In this sense, she may be a more “real” and “relatable” figure for young women to identify with, precisely because she is not a “post-wounded” woman, downplaying her melancholy or her unhappy romances the way that, as Jamison points out, the female characters in Lena Dunham’s television drama “Girls” do. Instead, Del Rey bares her vulnerabilities and pain with visceral poignancy, and young women who grapple with similar dissatisfactions and longings see something of themselves in her. In doing so, they can experience catharsis.

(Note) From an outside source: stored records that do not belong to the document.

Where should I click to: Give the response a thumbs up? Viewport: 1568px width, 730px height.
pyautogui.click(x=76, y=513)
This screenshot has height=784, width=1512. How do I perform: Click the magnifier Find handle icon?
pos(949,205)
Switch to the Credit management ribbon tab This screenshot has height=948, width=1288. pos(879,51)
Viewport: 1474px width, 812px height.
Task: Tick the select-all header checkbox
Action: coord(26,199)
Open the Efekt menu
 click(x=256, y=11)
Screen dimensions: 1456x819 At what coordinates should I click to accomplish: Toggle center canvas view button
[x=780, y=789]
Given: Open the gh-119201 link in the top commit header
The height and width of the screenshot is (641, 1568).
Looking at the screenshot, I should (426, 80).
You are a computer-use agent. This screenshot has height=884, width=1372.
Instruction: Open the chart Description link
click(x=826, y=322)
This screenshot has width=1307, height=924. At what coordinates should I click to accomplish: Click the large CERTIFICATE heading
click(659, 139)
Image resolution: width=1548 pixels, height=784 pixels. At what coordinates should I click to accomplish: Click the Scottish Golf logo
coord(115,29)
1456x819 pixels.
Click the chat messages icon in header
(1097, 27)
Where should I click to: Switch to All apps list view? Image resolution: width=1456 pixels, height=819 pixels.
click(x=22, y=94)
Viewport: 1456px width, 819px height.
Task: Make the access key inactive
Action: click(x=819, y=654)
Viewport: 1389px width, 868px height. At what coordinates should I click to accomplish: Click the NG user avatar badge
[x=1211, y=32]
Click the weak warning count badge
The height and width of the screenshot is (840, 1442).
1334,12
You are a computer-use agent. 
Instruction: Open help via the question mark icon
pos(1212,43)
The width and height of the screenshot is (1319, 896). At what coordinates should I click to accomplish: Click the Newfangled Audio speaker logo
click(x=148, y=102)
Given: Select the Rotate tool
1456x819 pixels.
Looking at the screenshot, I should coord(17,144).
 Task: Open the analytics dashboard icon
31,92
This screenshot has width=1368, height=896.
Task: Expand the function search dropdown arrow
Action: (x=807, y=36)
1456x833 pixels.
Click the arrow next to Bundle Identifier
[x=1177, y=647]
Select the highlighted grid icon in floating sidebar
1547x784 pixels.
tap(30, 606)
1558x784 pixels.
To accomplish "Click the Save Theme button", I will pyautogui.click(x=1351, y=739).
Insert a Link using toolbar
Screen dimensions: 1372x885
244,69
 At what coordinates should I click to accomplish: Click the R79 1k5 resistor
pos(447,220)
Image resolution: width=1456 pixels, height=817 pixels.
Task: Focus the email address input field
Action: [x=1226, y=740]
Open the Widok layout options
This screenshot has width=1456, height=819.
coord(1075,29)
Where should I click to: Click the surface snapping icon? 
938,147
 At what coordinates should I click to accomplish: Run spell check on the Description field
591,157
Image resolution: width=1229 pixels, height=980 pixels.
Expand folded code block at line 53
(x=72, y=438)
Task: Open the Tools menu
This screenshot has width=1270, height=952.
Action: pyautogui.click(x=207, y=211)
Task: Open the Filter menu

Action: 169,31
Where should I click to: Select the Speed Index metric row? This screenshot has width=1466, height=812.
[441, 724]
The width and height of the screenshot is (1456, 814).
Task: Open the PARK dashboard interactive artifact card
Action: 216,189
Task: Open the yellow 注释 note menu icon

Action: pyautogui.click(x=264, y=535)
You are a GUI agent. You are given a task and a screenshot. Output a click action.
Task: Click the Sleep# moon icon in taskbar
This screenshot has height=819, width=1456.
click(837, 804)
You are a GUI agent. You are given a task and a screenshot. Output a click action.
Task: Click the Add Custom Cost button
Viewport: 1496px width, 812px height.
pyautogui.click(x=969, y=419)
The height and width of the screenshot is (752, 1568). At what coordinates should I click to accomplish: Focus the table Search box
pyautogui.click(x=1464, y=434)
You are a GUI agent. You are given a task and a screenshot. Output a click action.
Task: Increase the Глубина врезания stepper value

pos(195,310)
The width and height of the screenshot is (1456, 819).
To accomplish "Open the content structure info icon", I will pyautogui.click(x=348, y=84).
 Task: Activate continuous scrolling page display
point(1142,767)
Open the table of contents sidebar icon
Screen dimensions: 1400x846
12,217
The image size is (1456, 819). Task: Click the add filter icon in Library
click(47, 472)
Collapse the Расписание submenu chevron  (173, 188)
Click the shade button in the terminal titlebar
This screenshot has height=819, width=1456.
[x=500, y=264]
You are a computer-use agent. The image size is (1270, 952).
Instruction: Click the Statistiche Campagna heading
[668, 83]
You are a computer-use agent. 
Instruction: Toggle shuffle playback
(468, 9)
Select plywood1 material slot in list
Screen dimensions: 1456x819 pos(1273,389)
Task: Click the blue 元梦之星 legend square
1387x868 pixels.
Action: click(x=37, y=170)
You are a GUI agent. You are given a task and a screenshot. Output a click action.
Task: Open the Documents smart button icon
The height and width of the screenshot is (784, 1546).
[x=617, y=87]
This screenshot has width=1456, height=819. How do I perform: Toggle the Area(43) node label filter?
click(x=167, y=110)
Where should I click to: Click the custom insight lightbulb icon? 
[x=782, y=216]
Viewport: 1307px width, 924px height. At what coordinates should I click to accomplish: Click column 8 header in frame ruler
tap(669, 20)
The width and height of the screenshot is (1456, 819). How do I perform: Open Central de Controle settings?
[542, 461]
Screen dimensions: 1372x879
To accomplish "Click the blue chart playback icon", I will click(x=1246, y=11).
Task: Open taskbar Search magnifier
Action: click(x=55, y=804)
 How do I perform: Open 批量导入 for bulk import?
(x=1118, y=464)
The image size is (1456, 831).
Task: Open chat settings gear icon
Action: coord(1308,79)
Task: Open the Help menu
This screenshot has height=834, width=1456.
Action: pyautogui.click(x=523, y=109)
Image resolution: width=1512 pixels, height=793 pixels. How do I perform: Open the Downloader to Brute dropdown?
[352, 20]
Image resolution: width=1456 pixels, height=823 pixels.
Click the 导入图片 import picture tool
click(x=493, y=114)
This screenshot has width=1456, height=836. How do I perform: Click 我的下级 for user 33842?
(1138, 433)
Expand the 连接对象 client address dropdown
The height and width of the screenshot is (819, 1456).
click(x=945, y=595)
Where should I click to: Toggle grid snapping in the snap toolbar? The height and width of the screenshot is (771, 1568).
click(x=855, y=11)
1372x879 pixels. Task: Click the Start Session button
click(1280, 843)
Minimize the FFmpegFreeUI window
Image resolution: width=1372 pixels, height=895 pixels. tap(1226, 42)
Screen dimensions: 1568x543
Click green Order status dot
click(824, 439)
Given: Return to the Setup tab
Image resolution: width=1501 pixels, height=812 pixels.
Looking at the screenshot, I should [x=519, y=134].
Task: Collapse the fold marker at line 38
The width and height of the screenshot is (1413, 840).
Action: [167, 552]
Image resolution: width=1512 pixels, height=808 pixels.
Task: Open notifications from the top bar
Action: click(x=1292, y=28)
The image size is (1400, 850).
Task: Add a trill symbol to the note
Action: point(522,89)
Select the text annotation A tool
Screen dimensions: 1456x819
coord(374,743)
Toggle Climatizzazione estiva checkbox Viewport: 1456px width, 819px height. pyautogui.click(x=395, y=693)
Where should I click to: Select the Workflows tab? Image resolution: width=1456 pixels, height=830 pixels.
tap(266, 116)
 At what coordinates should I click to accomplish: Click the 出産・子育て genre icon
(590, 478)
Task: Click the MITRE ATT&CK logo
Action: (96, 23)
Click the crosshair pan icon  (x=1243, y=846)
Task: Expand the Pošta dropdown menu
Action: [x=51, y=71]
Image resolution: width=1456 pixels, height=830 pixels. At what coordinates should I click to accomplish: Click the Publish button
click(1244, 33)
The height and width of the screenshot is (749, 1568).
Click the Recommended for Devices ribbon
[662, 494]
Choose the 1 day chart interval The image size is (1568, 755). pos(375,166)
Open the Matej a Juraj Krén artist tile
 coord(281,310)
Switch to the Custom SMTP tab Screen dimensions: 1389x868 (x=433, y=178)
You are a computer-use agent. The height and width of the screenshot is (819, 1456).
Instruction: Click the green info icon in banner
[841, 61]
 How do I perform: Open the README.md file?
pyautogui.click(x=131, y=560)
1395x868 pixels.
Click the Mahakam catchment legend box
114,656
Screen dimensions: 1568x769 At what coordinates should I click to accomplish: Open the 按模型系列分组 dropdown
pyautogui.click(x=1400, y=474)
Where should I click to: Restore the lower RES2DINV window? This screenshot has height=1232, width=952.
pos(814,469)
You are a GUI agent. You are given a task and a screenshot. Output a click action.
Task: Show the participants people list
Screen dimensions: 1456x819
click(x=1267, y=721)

Revisiting ‘Lolita Syndrome’
As mentioned previously, one of the attacks leftist feminists love to lob at Del Rey is her so-called “Lolita lost in the hood” image, with references both to the novel and to relationships with older men: “Any thinking person knows that ‘Lolita’ can never be short hand for ‘I, an adult woman, enjoy consensually fucking wealthy older men and calling them ‘Daddy.’”
Del Rey’s hardly the only singer to allude to Nabokov’s classic. Katy Perry, The Police, and French singers Serge Gainsbourg and Alizée have all done so, too. While Lana only overtly alludes to Lolita a few times, in the bonus “Born to Die” track “Lolita,” and in the opening lines of the same album’s song “Off to the Races,” she does return throughout her work to the themes of age-gap relationships and of a young woman’s loss of innocence.
But Del Rey’s notion of Lolita seems more akin to the “Lolita syndrome” Simone de Beauvoir described in her 1959 essay for Esquire, “Brigitte Bardot and the Lolita Syndrome,” about the appeal of French “child-woman” starlet Bardot. The phenomenon de Beauvoir described had little to do with Nabokov’s book, and certainly had no implications of pedophilia, incest, or rape. Rather, she used the term to refer to a shift in contemporaneous cinema, from the “femme fatale” and the “girlfriend” archetypes of film noir and the post-war period to the new “Lolita syndrome:”
Marilyn Monroe, Sophia Loren and Lollobrigida are ample proof of the fact that the full-blown woman has not lost her power over men. However, the dream-merchants were also moving in other directions. With Audrey Hepburn, Françoise Arnoul, Marina Vlady, Leslie Caron and Brigitte Bardot, they invented the erotic hoyden…
The adult woman now inhabits the same world as the man, but the child-woman moves in a universe which he cannot enter. The age difference re-establishes between them the distance that seems necessary to desire. At least that is what those who have created a new Eve by merging the ‘green fruit’ and ‘femme fatale’ types have pinned their hopes on.
Perhaps no contemporary musician better embodies this “green fruit/femme fatale” fusion than Del Rey—who, it should be noted, bears only a passing resemblance to Lolita, the impetuous 13-year-old literary creation. Del Rey has a certain wide-eyed innocent quality, but she is also dark and savvy in a cynical way, like a Lauren Bacall-type vamp lurking in the shadows of a Humphrey Bogart hard-boiled flick. She also comes across as distant and mysterious in many of her interviews and interactions, part of this different “universe.”
In fact, there is even something reminiscent of Bardot about her, a disarming and childlike impulsiveness. When de Beauvoir writes about Brigitte, she could almost be describing Lana: “She professes a great admiration for James Dean. We find in her, in a milder form, certain traits that attain, in his case, a tragic intensity—the fever of living, the passion for the absolute, the sense of the imminence of death.”
She quotes Bardot’s character Juliette, in Roger Vadim’s 1956 film “…And God Created Woman”: “‘I live as if I were going to die at any moment,’ says Juliette. And Brigitte confides to us, ‘Every time I’m in love, I think that it’s forever.’ To dwell in eternity is another way of rejecting time.’”
In the case of Lana Del Rey, to dwell in a bygone era—a lush and elegant America of the past—is another way of rejecting time.